«Il 16 maggio Georgette Mosbacher, ambasciatrice Usa a Varsavia, ha dichiarato che la Polonia potrebbe schierare armi nucleari Usa sul suo territorio qualora il governo tedesco decidesse di ridurre il suo arsenale». Somiglia molto a quel detto popolare sul rapporto sessuale tra moglie bigotta e marito nel mondo che forse mai fu, in cui la donna si concede all’atto sessuale non per ‘piacer mio’, piacer suo, ma solo per procreare citando la volontà suprema, compiacere Dio.
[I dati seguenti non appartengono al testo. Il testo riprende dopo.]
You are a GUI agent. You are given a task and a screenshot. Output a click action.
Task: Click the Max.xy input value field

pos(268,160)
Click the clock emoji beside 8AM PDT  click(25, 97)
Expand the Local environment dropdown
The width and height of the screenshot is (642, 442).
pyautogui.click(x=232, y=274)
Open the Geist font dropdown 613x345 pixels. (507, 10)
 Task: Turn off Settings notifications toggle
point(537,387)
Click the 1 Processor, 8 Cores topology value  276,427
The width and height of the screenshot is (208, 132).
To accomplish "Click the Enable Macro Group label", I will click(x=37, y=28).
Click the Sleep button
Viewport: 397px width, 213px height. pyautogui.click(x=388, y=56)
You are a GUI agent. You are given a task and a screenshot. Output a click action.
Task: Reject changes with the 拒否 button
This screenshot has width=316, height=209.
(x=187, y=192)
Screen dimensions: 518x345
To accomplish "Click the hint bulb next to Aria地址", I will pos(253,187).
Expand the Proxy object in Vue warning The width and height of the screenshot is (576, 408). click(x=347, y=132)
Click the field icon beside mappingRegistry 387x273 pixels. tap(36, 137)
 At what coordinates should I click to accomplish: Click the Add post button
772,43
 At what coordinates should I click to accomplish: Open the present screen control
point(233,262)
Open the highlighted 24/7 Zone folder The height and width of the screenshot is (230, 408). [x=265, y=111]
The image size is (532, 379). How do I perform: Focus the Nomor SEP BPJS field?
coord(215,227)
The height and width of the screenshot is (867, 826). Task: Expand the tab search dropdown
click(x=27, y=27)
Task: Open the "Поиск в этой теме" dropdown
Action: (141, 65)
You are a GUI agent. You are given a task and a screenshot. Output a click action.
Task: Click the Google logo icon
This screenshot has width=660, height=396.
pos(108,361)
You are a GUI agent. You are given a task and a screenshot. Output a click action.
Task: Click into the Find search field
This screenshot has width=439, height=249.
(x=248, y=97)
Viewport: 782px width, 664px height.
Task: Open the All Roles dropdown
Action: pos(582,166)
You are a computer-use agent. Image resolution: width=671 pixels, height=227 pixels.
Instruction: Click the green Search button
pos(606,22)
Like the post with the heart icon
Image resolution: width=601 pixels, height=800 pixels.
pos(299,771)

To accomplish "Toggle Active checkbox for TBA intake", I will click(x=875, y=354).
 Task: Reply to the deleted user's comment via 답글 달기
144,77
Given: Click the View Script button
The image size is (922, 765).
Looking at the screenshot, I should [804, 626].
Così, più o meno, Georgette Mosbacher: «Se la Germania vuole ridurre le armi nucleari e indebolire la Nato, allora forse la Polonia, che paga la ‘sua giusta quota’, che comprende i pericoli e si trova sul fianco orientale dell’Allenza, potrebbe collocare sul suo territorio queste armi», ha scritto la diplomatica.
Un po’ meno sfacciato ma sempre ‘dalla parte giusta’, il segretario generale della Nato Jens Stoltenberg in un articolo pubblicato dalla Frankfurter Allgemeine Zeitung, ribadisce che l’alleanza avrà un arsenale nucleare fintanto che tali armi esisteranno. «Un mondo in cui Russia, Cina e altri Stati possederanno armi nucleari, ma non la Nato, non sarà sicuro», ha affermato Stoltenberg. Una interpretazione del desiderio tedesco di avere meno bombe atomiche in casa interpretata in senso assoluto tipo, disarmi nucleare, cosa che non era. Diciamo che la spinta veniva da una certa e motivata diffidenza nei confronti dell’attuale amministrazione Usa.
«Di fronte a tanta irruenza non poteva certo mancare una replica russa, giunta per bocca della portavoce di Sergey Lavrov, Marya Zacharova», una signora per niente fragile e tenera a replicare alla provocazione della ambasciatrice Georgette. In una nota dei giorni scorsi la funzionaria ha osservato che tale decisione costituirebbe una violazione «dell’Atto istitutivo sulle relazioni reciproche, la cooperazione e la sicurezza tra Russia Nato del 1997».
Con gli accordi internazionali nati 30 anni prima con Reagan e Gorbaciov e stracciati uno dopo l’altro da Trump, quesito all’Europa Nato arsenale Usa «L’Europa sarebbe più sicura se gli Usa facessero tornare le proprie testate a casa a propria». Un appello che può essere letto come un invito ai molti paesi occidentali sempre più riluttanti di fronte all’egemonismo americano ad abbandonare la gabbia dell’Alleanza. Affermazione scontata ma abbastanza improbabile. E allora, cosa si cela dietro tali dispetti per ora tutti astratti?
La ripresa della polemica della socialdemocrazia tedesca nei confronti dell’alleato Usa viene da molti messa in relazione non solo ad una idealità pacifista, ma a una più concreto interesse sul completamento della gasdotto russo-tedesco North Stream 2 a cui Usa e Polonia si sono sempre nettamente opposte e su cui, anche tra i democristiani tedeschi da tempo serpeggiano dubbi. La scorsa settimana proprio dalla Germania è arrivato un duro colpo per le ambizioni di Gazprom (e non solo) di portare a termine la realizzazione di North Stream 2. L’ente regolatore dell’energia tedesco, il Bundesnetzagentur, ha respinto la domanda russa di esonero dalle nuove norme Ue affermando «che le deroghe ai requisiti normativi della direttiva avrebbero potuto essere concesse solo per le condotte completate prima del 23 maggio 2020».